Our training is based predominantly on on linear models. We are trained to think that if we are X today, we will be Y tomorrow. Most of our tuition taught us to define and measure X’s and Y’s and took for granted that today and tomorrow are independent.

The way psychologists will be taught to think

Positive psychology is based on recursive models. The past does not predict the future; it is part of the future. Mathematically, we predict the value of X in the future, rather than the value of Y in the future.

Is the future a separate place?

David Whyte’s Midlife and the Great Unknown begins by addressing the relationship between future, present and past. To feel well, to feel vital, to feel alive, we need to be active, to be acting our future in the context of the present. In other words, always to be doing now what we want for the future, without the future being a separate place.

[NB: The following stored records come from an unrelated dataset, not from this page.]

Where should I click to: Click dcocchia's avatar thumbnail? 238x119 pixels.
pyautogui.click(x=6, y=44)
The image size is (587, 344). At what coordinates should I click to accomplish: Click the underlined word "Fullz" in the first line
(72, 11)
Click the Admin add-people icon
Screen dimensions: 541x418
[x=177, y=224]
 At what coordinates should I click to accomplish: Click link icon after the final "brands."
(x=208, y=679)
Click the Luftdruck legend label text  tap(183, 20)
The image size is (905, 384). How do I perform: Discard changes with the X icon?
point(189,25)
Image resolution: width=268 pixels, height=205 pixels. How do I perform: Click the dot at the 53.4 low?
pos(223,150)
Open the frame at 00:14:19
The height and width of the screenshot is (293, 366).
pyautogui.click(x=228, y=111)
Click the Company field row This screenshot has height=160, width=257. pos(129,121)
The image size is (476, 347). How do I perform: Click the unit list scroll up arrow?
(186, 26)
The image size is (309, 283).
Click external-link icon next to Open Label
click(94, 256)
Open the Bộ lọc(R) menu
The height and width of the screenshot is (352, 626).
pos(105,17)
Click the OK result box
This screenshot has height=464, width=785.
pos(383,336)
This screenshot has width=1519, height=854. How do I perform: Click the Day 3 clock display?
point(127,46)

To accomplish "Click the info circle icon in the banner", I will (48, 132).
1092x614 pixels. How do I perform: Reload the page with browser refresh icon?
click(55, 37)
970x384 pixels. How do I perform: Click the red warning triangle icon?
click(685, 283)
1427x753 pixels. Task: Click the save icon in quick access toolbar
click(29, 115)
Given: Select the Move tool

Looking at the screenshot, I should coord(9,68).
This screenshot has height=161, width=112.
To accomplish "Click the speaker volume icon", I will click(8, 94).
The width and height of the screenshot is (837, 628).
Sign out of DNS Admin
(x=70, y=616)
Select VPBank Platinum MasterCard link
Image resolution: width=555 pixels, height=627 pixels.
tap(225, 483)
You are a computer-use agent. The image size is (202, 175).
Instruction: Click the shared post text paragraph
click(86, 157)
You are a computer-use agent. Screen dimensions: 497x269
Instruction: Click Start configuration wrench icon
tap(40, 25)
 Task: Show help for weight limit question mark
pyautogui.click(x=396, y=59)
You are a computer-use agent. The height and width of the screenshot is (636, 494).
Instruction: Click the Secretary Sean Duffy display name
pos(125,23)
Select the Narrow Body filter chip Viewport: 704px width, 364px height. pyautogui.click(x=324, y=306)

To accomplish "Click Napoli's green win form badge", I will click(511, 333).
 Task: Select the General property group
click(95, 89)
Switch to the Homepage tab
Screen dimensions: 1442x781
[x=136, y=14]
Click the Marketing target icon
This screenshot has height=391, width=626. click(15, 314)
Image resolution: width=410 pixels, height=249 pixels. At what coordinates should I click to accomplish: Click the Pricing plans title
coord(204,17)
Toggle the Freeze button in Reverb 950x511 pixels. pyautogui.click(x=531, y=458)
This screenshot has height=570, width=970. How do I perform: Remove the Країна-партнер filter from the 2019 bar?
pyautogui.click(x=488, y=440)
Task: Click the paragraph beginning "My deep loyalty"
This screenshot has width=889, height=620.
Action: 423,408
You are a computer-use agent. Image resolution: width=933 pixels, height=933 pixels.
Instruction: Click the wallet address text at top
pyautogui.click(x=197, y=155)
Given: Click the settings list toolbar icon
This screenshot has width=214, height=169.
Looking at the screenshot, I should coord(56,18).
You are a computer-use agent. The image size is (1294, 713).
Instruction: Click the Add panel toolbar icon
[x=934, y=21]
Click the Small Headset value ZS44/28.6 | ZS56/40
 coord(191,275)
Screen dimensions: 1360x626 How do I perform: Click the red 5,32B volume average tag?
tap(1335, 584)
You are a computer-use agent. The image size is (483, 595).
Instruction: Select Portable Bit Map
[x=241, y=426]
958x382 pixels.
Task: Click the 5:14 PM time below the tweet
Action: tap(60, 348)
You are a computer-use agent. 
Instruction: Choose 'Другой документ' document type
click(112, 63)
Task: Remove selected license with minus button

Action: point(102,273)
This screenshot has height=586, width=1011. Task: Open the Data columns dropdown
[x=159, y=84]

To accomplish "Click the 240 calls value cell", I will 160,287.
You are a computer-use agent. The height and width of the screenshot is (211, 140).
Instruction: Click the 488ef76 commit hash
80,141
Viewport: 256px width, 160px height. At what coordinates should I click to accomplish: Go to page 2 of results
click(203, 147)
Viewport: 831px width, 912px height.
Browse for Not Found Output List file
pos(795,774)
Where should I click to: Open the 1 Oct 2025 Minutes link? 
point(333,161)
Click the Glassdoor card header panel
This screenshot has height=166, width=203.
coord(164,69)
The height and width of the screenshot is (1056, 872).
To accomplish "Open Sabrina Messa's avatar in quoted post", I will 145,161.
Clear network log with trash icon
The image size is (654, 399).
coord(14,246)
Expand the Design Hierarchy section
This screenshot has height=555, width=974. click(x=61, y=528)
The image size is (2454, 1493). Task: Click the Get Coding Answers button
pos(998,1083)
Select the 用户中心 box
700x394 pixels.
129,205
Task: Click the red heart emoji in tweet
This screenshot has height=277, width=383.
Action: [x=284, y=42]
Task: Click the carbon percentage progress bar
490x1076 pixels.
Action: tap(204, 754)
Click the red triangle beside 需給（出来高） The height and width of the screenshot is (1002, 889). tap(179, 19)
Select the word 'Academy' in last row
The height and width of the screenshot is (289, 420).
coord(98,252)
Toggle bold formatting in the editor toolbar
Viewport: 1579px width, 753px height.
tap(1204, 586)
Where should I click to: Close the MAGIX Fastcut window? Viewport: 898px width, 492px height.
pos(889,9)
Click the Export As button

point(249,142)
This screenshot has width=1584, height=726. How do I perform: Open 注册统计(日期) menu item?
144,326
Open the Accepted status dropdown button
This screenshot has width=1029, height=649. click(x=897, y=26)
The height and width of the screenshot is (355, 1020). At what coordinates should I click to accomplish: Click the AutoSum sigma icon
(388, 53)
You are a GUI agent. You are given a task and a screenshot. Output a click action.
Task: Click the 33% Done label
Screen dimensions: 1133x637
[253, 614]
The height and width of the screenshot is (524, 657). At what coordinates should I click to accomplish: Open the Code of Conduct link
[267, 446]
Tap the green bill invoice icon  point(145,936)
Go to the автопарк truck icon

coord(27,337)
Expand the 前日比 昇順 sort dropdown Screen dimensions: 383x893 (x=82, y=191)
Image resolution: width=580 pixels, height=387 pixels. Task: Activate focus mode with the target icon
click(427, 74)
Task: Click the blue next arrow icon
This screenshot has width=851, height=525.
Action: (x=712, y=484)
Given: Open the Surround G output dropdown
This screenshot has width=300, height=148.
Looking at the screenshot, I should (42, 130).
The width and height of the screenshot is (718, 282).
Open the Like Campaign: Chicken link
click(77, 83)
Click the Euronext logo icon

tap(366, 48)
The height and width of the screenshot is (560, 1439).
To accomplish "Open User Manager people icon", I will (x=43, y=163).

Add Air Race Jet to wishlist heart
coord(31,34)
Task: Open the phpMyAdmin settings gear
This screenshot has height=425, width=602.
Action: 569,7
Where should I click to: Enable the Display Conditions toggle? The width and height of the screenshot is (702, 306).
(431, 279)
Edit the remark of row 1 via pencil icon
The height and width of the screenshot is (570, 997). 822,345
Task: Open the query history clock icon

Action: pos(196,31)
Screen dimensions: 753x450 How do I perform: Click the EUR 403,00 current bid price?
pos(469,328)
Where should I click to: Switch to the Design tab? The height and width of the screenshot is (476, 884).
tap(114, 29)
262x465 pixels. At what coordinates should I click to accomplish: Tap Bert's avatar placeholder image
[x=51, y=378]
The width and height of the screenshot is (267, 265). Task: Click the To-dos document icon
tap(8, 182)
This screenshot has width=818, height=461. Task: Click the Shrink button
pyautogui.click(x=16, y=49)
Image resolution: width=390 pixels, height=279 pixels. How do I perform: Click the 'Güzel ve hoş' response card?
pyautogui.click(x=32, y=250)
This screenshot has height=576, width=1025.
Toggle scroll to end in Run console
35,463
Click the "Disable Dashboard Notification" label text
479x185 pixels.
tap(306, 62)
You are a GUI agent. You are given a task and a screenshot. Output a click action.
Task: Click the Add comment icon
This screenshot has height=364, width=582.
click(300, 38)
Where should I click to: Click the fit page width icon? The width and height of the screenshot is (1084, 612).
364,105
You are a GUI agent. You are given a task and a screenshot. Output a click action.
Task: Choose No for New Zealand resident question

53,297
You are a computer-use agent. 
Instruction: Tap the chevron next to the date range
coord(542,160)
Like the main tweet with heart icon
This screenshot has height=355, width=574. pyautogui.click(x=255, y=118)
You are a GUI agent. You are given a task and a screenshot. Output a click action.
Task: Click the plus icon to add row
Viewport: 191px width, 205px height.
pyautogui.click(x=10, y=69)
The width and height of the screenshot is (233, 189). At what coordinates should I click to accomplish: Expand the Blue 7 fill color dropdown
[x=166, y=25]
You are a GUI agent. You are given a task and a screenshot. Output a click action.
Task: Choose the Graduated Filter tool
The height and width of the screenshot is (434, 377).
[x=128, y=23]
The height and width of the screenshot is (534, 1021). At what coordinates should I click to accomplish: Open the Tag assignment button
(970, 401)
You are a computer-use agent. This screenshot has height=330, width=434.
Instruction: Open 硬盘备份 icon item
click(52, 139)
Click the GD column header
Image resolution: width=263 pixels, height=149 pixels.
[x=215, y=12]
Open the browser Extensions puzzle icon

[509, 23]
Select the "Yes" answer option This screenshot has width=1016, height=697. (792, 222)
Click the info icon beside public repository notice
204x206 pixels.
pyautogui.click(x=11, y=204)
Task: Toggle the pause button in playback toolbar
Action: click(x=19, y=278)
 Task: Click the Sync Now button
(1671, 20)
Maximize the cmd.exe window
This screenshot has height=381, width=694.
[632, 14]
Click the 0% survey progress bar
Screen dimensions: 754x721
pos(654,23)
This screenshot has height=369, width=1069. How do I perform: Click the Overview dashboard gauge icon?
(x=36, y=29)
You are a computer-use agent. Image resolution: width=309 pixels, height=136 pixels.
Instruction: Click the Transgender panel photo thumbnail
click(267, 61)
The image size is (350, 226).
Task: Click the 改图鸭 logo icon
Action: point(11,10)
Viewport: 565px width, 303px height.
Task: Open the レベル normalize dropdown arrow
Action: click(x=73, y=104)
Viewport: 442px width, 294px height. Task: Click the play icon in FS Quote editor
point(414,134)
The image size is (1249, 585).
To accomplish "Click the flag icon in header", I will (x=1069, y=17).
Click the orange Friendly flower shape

Everyone’s story is unique

I particularly like David Whyte’s idea that we are all unique – well of course we know that, but do we act that way? Do we look at all our relationships with people, with events, with places and even with things and see a unique story that is unfolding and interesting in itself?

Mindfulness as experiencing being present

Related is the concept of mindfulness – to be fully present in events, not to experience their beauty or their ghastliness (ghastliness is real) but to experience being present.

It is a hard concept for we psychologists!